SPOILER ALERT: If you wish to experience the Extended Cut afresh, it's probably best you didn't read this.
It should be abundantly clear to anyone who has paid any attention to the gaming community recently that there is no shortage of dissatisfaction to be found regarding the ending of Mass Effect 3, the conclusion to the very well regarded trilogy. Suffice it to say that many, many, many problems were outlined and described and ranted about in nauseating detail. With today's release of the Extended Cut DLC (which for what it's worth, costed nothing), the question I'm sure most are wondering is whether BioWare's last ditch effort to appease its fans has truly salvaged the game and the series.
"There was nothing wrong with the original endings anyways."
In the interest of the everyone's sanity, I'll forgo a point-by-point breakdown of the plot holes and narrative inconsistencies that seemed to dot the original edit. What seems to irk fans the most however is that while plot holes generally tend to be incredibly pedantic in nature, Mass Effect 3's ending suffered holes big enough to drive a semi-trailer through. Even if you vehemently disagree with this assertion, at the very least, to actually think that BioWare left nothing unanswered that ought to have been addressed reveals that you either did not play game properly or that following narratives has never been your strong suit anyways.

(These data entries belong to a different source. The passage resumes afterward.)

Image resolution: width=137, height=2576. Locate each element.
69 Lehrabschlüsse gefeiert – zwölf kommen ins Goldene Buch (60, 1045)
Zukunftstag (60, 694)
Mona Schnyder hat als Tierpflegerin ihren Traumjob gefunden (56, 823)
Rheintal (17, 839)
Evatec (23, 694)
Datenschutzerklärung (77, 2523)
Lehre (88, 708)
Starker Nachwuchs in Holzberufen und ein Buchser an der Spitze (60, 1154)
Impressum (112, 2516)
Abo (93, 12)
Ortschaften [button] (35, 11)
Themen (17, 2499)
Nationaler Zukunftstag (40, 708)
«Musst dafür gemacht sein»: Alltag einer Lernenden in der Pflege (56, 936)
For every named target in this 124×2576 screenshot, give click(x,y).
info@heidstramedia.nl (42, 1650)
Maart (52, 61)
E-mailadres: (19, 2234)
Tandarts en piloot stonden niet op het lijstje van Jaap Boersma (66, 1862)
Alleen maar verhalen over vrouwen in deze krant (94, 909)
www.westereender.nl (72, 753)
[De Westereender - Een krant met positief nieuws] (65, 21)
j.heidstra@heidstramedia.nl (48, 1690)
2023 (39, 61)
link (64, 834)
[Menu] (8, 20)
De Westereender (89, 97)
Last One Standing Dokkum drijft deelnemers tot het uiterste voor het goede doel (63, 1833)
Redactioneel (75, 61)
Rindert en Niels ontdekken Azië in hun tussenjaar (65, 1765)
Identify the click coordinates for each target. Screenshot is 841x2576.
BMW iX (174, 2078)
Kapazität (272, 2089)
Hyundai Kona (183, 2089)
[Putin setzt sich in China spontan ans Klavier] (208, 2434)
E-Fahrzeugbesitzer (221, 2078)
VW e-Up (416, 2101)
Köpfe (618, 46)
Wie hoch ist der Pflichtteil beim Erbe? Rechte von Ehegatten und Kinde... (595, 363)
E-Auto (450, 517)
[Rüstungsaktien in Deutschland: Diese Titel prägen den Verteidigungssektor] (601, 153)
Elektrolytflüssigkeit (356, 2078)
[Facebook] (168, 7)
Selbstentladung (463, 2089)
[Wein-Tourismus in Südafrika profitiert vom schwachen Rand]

To have a coherent plot is an absolute baseline in any artistic enterprise with a narrative element; no one should be showering writers who put together workable stories with accolades of any sort. There is certainly nothing unfair about this. Yet the Mass Effect 3 ending failed, at least for myself, on an entirely different level. The last minutes of Mass Effect 3 don't just serve to conclude the game itself, but rather mark the end of an entire epic franchise. To do so properly is admittedly no small task, but is it unreasonable to expect something that is truly emotionally stirring, something that befits the series?
We've invested so much into the characters, the universe, and the lore of the game that anything else would be a sore disappointment. Sadly, it seemed we were not given such a fulfilling ending with Mass Effect 3 – and this to me was the even more egregious error on the part of BioWare in the construction of the original ending, more so than the plot problems. These, I can chalk up to mistakes or even just lazy writing/editing. The lack of a satisfying end to the journey however, suggests a total lack of vision.
We then arrive at the crux of the matter, the Extended Cut DLC. Before even delving into the content however, I do feel compelled to commend BioWare for even bothering with creating this. The cynic in me suggests that they only did so in order to soothe their fan base, in that a discontent community isn't one that will gladly gobble up the inevitable future (paid) DLCs. Yet one has to hand it to them for at the very least recognizing that their fans do indeed exist and attempting to heal their grievances. Whether they have managed to do so however, is an entirely different animal.
A quick run-through of the additional cut-scenes and dialogue options (there is no new gameplay) reveals that BioWare did indeed heed most of the complaints about serious issues with the story. The Normandy's mystifying crash on the vegetated planet in the original has been modified with an explanation on why it even left Earth during the final assault in the first place with your entire squad onboard, as well as the satisfying change that it is no longer damaged and is in fact shown leaving near the end. The Catalyst's explanations of his motives and methods have been tweaked and expanded upon, though unfortunately not to the degree many were hoping for. The implications of your final decision are more fully fleshed out. No not every question was answered, but on the whole the plot was arguably quite salvaged.
More importantly for me though, is that the developers actually attempted to address the aforementioned emotional aspect of the conclusion. The stirring scene of Commander Shepherd's name being added to a memorial along with the names of the dozens of others who died during the fight, or the variation in the renegade ending of your love interest's hesitation to do so with a teary yet unmistakably hopeful complexion, hinting that it is believed you are still alive, at least for this humble gamer struck all the right emotional chords the original never did. The tremendous re-orchestration of the ending moments, expertly combining the previous dreary, melancholy score with a decidedly triumphant and rousing one was a pleasant surprise as well.
"[The ending] is not even in any way like the traditional game endings, where you can say how many endings there are or whether you got ending A, B, or C."
Even still, it's hard not to remain slightly disappointed. Yes they added an ending D, yet the overall effect is a far cry from the impression that we were going to receive wildly diverging stories. The new option, which essentially consists of Shepherd telling the Catalyst to get lost and mind his own business, is definitely thematically interesting. Unfortunately for us however, it is also the least developed of the bunch. This then is what perhaps best epitomizes the Extended Cut – it is absolutely interesting and provides a real semblance of closure, but really is just not all the way there.
In the end it's safe to say that BioWare has managed to win over this Mass Effect fan. What was once a convoluted mess now seems to be a palatable coda to a franchise I still consider to be one of the all time greats, both in terms of the story line and the entire ride itself.